The proposition is proven, when $0\leq | \sqrt{9n+8}-\sqrt{n}-\sqrt{n+1}-\sqrt{n+2} | \leq 1$, i.e. $-1\leq \sqrt{9n+8}-\sqrt{n}-\sqrt{n+1}-\sqrt{n+2} \leq 1$. First, i will show that $-1 \leq \sqrt{9n+8}-\sqrt{n}-\sqrt{n+1}-\sqrt{n+2}$: Therefore, you need estimate 1: $3\sqrt{n+3/2}\geq\sqrt{n}+\sqrt{n+1}+\sqrt{n+2}$ (proof by estimate 2: $\sqrt{n+1}\geq\sqrt{n(n+1)}$ and calculation) So, you have to show that $-1 \leq \sqrt{9n+8}-3\sqrt{n+3/2} \Leftrightarrow 3\sqrt{n+3/2}\leq \sqrt{9n+8}+1 \\ 9n +27/2\leq 1+9n+8+2\sqrt{9n+8} \\ 11/4\leq\sqrt{9n+8} \\ 8 \leq 9n+8 \\ 0 \leq 9n$ , what is true for all $n>0$. Now, you have to show that $\sqrt{9n+8}-\sqrt{n}-\sqrt{n+1}-\sqrt{n+2} \leq 1$. Therefore, you need estimate 3: $3\sqrt{n+1}\leq \sqrt{n}+\sqrt{n+1}+\sqrt{n+2}$ (proof by calculation). So, you have to show that $\sqrt{9n+8}-3\sqrt{n+1}\leq 1 \\ 12n+11-6\sqrt{(9n+8)(n+1)}\leq 1$ Now you need estimate 4: $(2n+2)^2\leq (9n+8)(n+1)$ (again proof by calculation) and you have to show that $12n+11-6(2n+2)\leq 1 \\ 0\leq 5n^2+9n+4$ , what is obviously true for alle $n>0$ Because of that, $-1\leq \sqrt{9n+8}-\sqrt{n}-\sqrt{n+1}-\sqrt{n+2} \leq 1$ is true and hence, $\left\lfloor \sqrt{9n+8} \right\rfloor = \left\lfloor \sqrt{n}+\sqrt{n+1}+\sqrt{n+2} \right\rfloor$ is true.
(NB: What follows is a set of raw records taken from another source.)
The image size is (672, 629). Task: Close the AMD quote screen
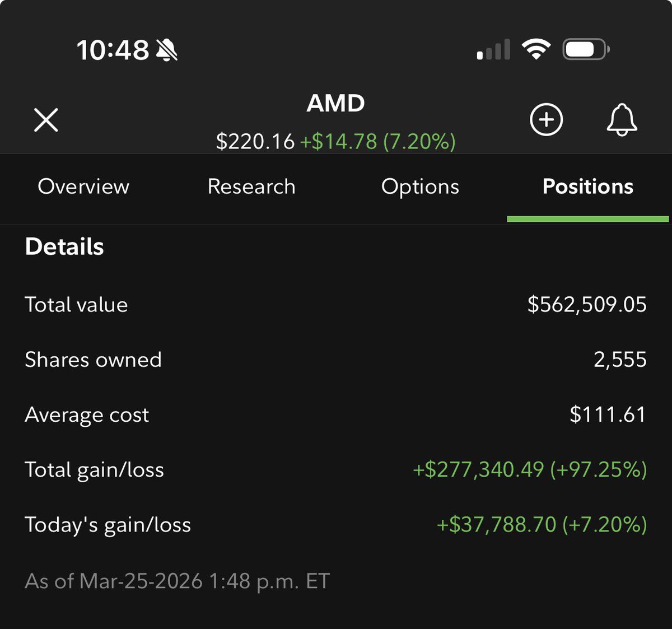46,120
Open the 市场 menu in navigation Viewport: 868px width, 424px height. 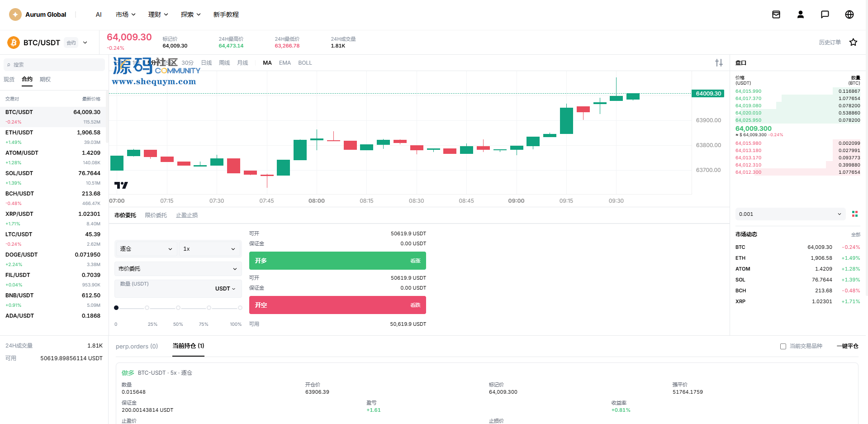pos(126,14)
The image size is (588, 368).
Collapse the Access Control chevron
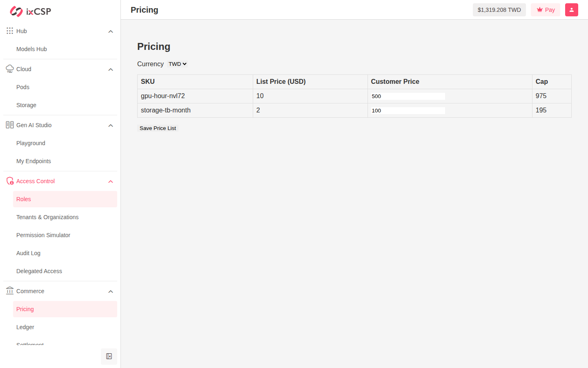point(111,182)
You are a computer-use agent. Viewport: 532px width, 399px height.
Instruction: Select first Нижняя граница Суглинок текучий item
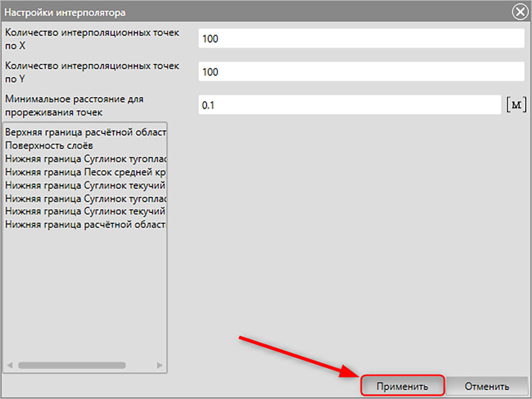(85, 185)
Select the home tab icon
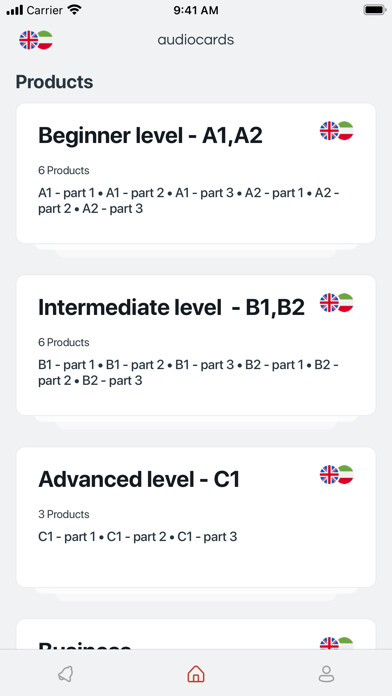This screenshot has height=696, width=392. click(x=196, y=674)
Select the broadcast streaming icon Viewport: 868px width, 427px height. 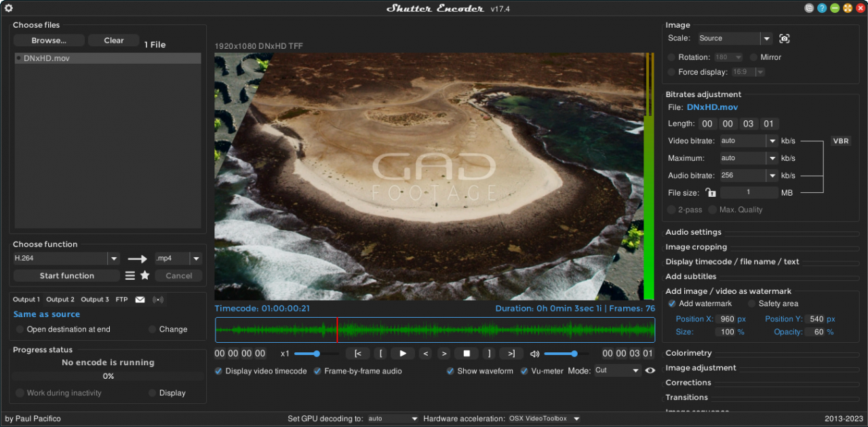coord(157,299)
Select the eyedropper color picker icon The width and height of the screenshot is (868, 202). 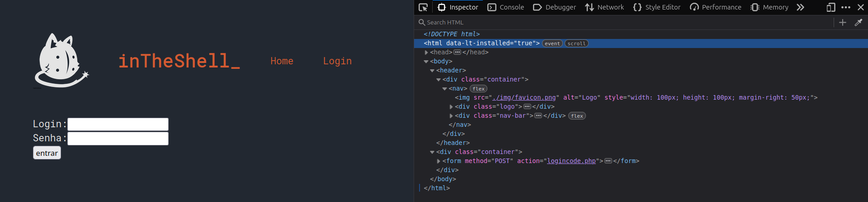(858, 22)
I think it is not enough to prove that $ 0\leq | \sqrt{9n+8}-\sqrt{n}-\sqrt{n+1}-\sqrt{n+2} | \leq 1$. For example, $ 4,5-3,6<1$ but $ \lfloor 4,5\rfloor\ne\lfloor 3,6\rfloor$. Here is my proof: Since $ 9n+8$ is never a square, there is no integer in the interval $ (9n+8,9n+9)$. I will proof that $ \sqrt{9n+8}<\sqrt{n}+\sqrt{n+1}+\sqrt{n+2}<\sqrt{9n+9}$. The first inequality can be proven by squaring and rearranging terms a few times. It's very boring, so I won't write it here. The second inequality is equivalent to $ \sqrt{n}+\sqrt{n+2}<\sqrt{9n+9}-\sqrt{n+1}=3\sqrt{n+1}-\sqrt{n+1}=2\sqrt{n+1}$, which is obvious after squaring. Hence, proved.
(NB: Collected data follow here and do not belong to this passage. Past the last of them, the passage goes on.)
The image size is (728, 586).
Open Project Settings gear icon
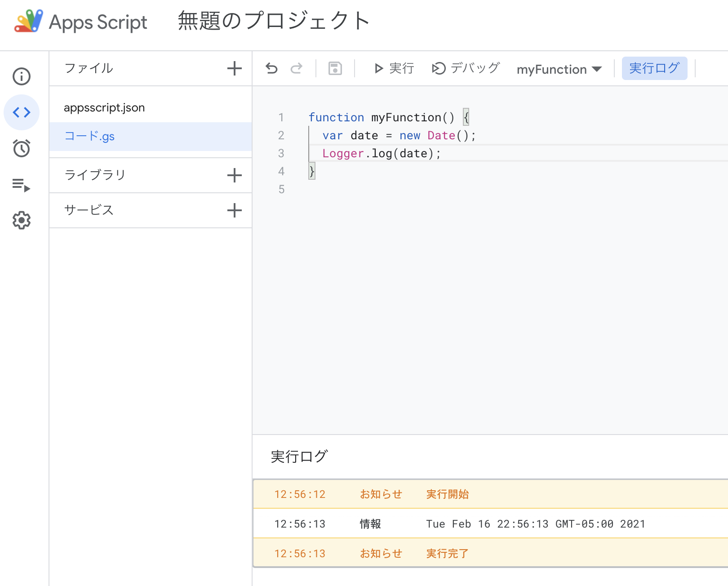22,220
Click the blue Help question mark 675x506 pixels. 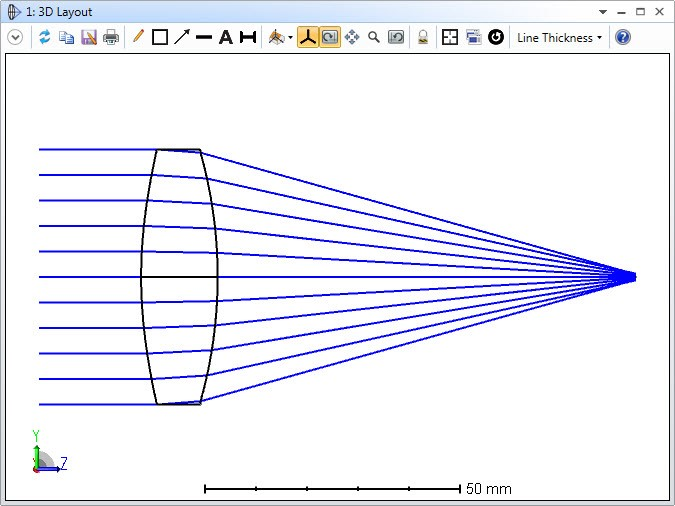click(x=623, y=37)
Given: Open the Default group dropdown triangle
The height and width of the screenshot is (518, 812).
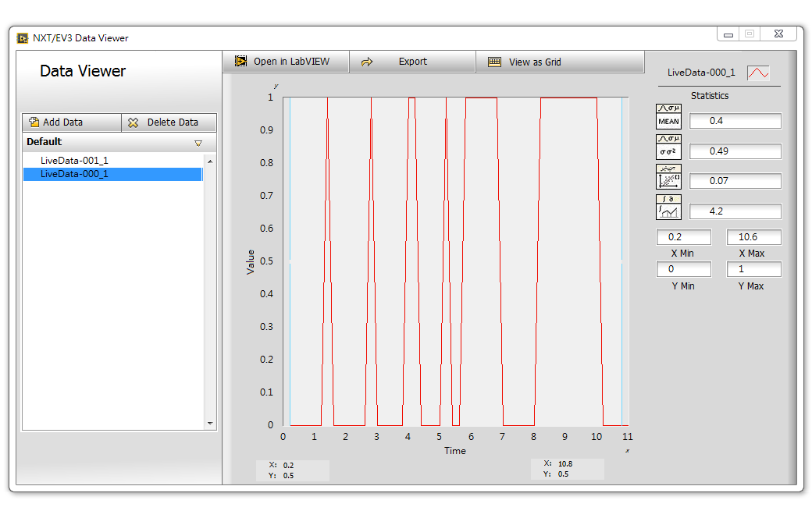Looking at the screenshot, I should [x=198, y=143].
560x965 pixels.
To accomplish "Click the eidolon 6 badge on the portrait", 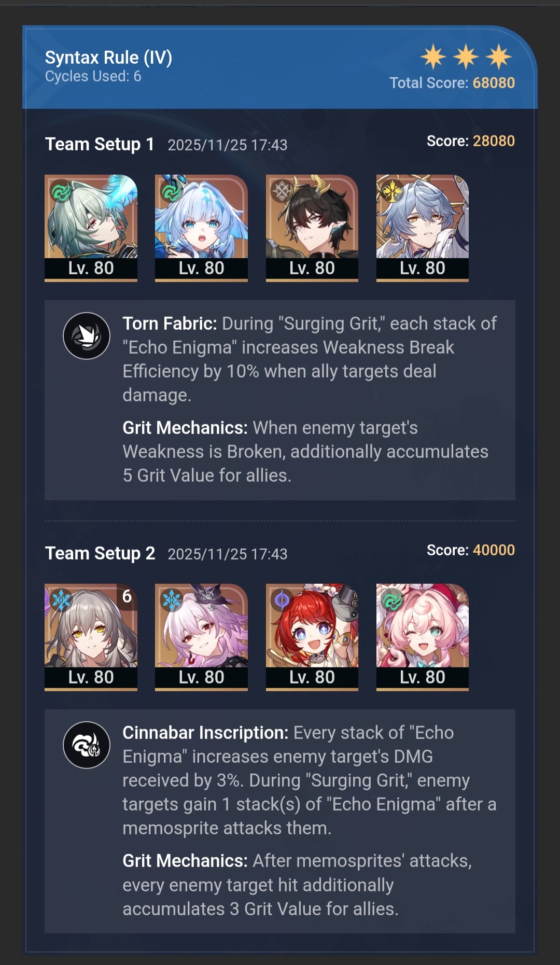I will click(127, 597).
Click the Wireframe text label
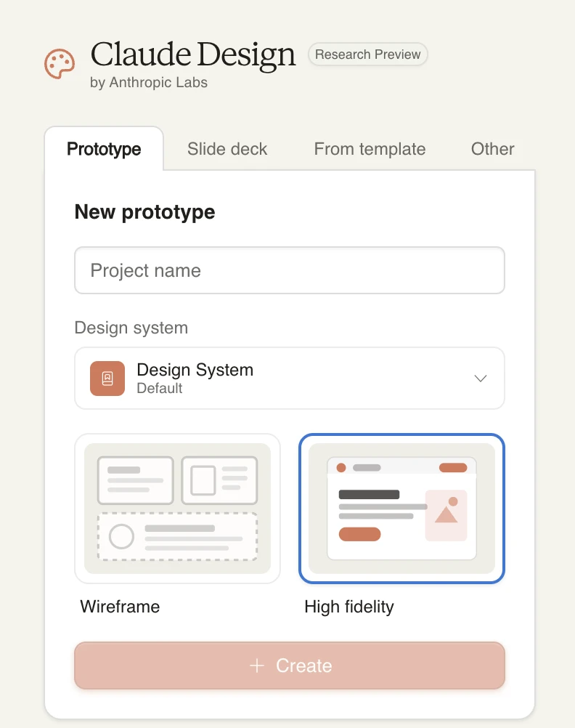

I am unsure about the above proof; the lower bound $\sqrt{9n+8} < \sqrt{n} + \sqrt{n+1} + \sqrt{n+2}$ is not trivial, and actually false for real $n$ in the interval $[0, 0.6]$, so I don't think it's easily proven 'by squaring and rearranging terms a few times'. I agree with the upper bound $\sqrt{n} + \sqrt{n+1} + \sqrt{n+2} < \sqrt{9n+9}$, which follows from the concavity of the square root function, and from this the inequality $\lfloor \sqrt{n} + \sqrt{n + 1} + \sqrt{n + 2} \rfloor \le \lfloor \sqrt{9n+8} \rfloor$ can be shown. To show that we actually have the reverse inequality $\lfloor \sqrt{n} + \sqrt{n + 1} + \sqrt{n + 2} \rfloor \ge \lfloor \sqrt{9n+8} \rfloor$ as well, I want to make use of the fact that $9n + 8$ is never a square, from which we get that $ \lfloor \sqrt{9n+8} \rfloor = \lfloor \sqrt{9n+7} \rfloor$ for all $n \in \mathbb{N}$. It therefore suffices to show $\sqrt{n} + \sqrt{n + 1} + \sqrt{n + 2} > \sqrt{9n+7}$. To prove this inequality, I claim that $\sqrt{n} + \sqrt{n+2} > 2\sqrt{n + 0.8}$ for all $n \ge 1$. Taking this latter claim for granted at the moment, we deduce $\sqrt{n} + \sqrt{n + 1} + \sqrt{n + 2} > 3\sqrt{n + 0.8} = \sqrt{9n + 7.2} > \sqrt{9n+7}$, and we are done. So it comes down to proving $\sqrt{n} + \sqrt{n+2} > 2\sqrt{n + 0.8}$, to finish off the proof. We will show this by starting with the inequality $n > 0.45$ and then repeatedly add or multiply by something positive, factorize both sides, or take square roots. \begin{align*} n &> 0.45 &\text{By assumption} \\ 3.2n & > 1.44 &\text{Multiply both sides by } 3.2\\ 8n &> 4.8n + 1.44 &\text{Add } 4.8n \text{ to both sides} \\ 4n^2 + 8n &> 4n^2 + 4.8n + 1.44 &\text{Add } 4n^2 \\ 4n(n+2) &> (2n + 1.2)^2 &\text{Factorize both sides } \\ 2\sqrt{n}\sqrt{n+2} &> 2n + 1.2 &\text{Take the square root}\\ 2n + 2 + 2\sqrt{n}\sqrt{n+2} &> 4n + 3.2 &\text{Add } 2n + 2\\ (\sqrt{n} + \sqrt{n+2})^2 &> 4(n + 0.8) &\text{Factorize}\\ \sqrt{n} + \sqrt{n+2} &> 2\sqrt{n + 0.8} &\text{Take the square root} \end{align*}